Records to process:
▬▬▬▬▬▬▬▬▬▬
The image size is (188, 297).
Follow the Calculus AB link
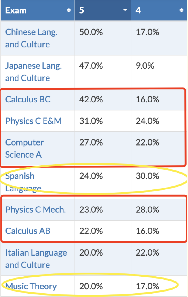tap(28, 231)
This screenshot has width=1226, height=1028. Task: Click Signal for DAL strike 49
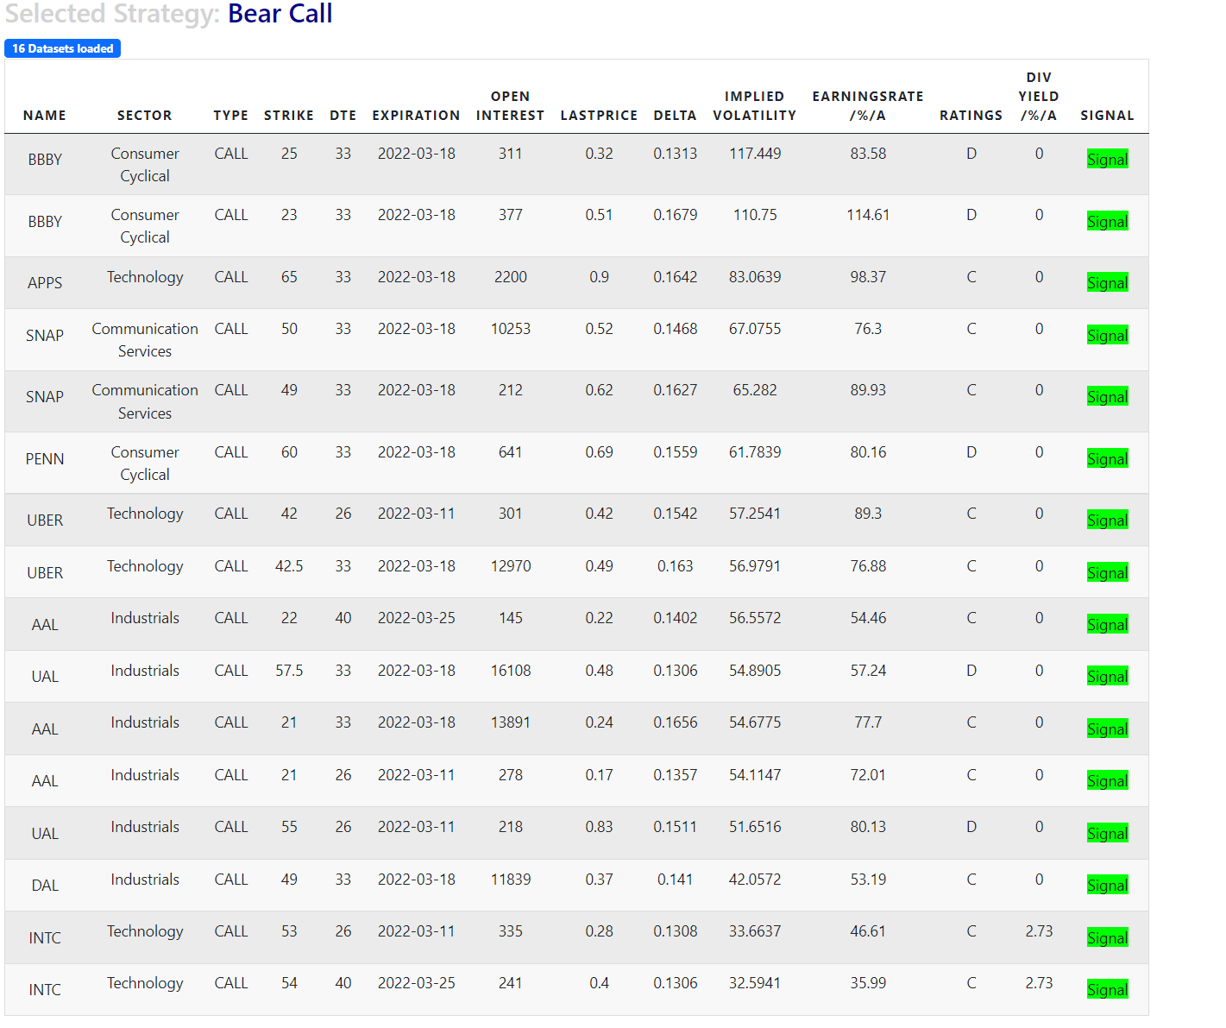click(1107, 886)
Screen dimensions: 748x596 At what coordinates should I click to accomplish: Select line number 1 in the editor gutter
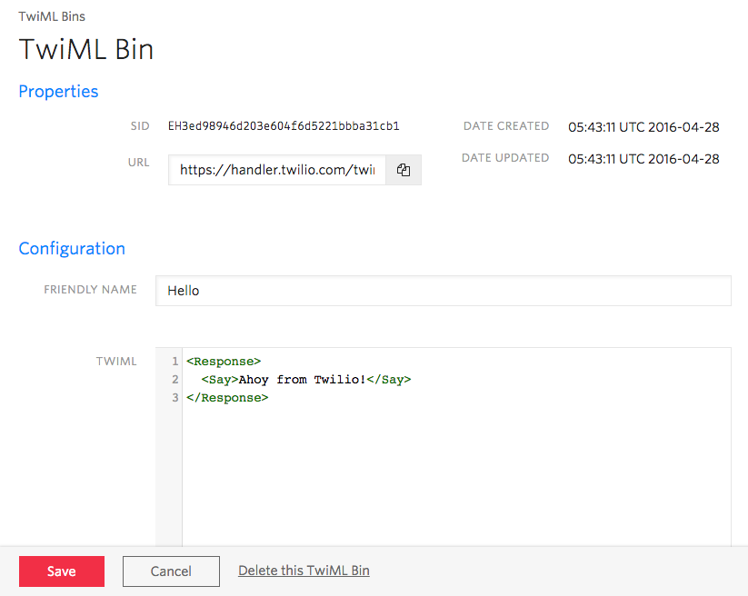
▬▬▬▬▬▬▬▬▬▬
Task details:
When you return the listing, keep each line exact and leave the pictures out.

Task output:
The image size is (188, 297).
Follow the Calculus AB link
tap(28, 231)
This screenshot has width=1226, height=1028. Task: Click Signal for DAL strike 49
click(1107, 886)
Screen dimensions: 748x596 At what coordinates should I click to accomplish: Select line number 1 in the editor gutter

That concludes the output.